A Structure-Aware Lane Graph Transformer Model for Vehicle Trajectory Prediction
Sun Zhanbo, Dong Caiyin, Ji Ang, Zhao Ruibin, Zhao Yu
TL;DR
The paper tackles autonomous-vehicle trajectory prediction by making Transformer attention map-structure aware through bias terms and topology encodings. It introduces four Relative Positional Encoding matrices and SPD matrices to embed lane connectivity and shortest-path information, complemented by local attention to focus on nearby lanes. The architecture—AgentNet, MapNet, FusionNet, and a multi-head prediction header—achieves substantial performance gains on Argoverse 2, notably reducing $\text{minFDE}_6$ and $\text{b-minFDE}_6$ compared to strong baselines.
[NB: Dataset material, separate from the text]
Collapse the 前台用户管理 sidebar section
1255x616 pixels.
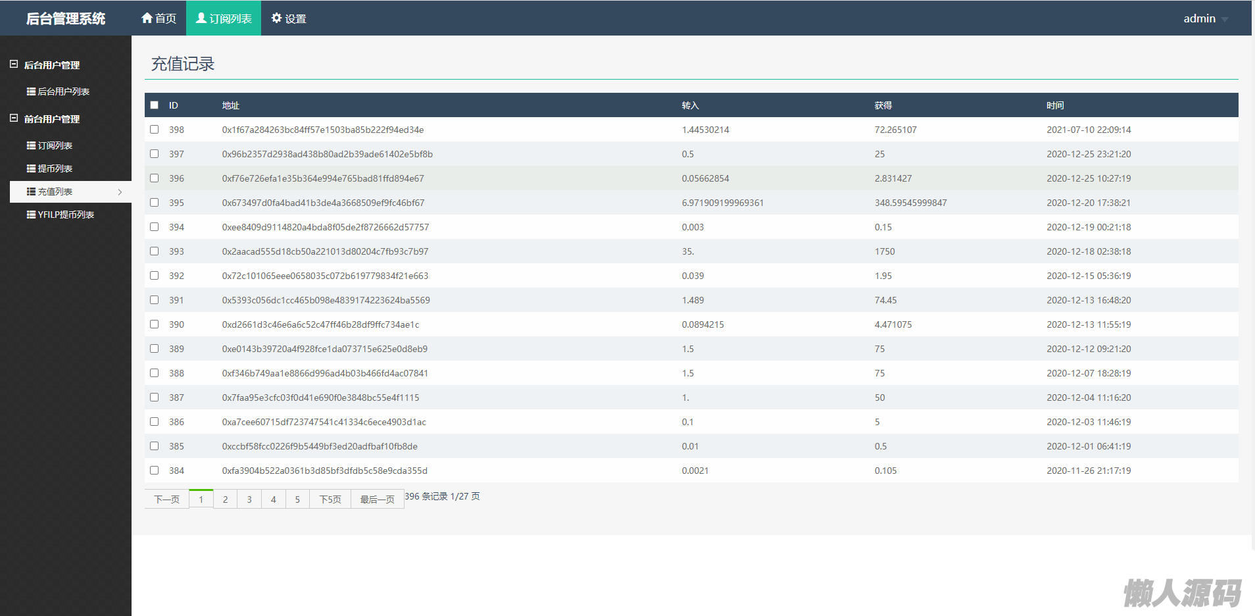[x=14, y=118]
This structure-aware approach improves prediction accuracy and provides a pathway toward more reliable planning and control in real-world autonomous driving systems.
Abstract
Accurate prediction of future trajectories for surrounding vehicles is vital for the safe operation of autonomous vehicles. This study proposes a Lane Graph Transformer (LGT) model with structure-aware capabilities. Its key contribution lies in encoding the map topology structure into the attention mechanism. To address variations in lane information from different directions, four Relative Positional Encoding (RPE) matrices are introduced to capture the local details of the map topology structure. Additionally, two Shortest Path Distance (SPD) matrices are employed to capture distance information between two accessible lanes. Numerical results indicate that the proposed LGT model achieves a significantly higher prediction performance on the Argoverse 2 dataset. Specifically, the minFDE$_6$ metric was decreased by 60.73% compared to the Argoverse 2 baseline model (Nearest Neighbor) and the b-minFDE$_6$ metric was reduced by 2.65% compared to the baseline LaneGCN model. Furthermore, ablation experiments demonstrated that the consideration of map topology structure led to a 4.24% drop in the b-minFDE$_6$ metric, validating the effectiveness of this model.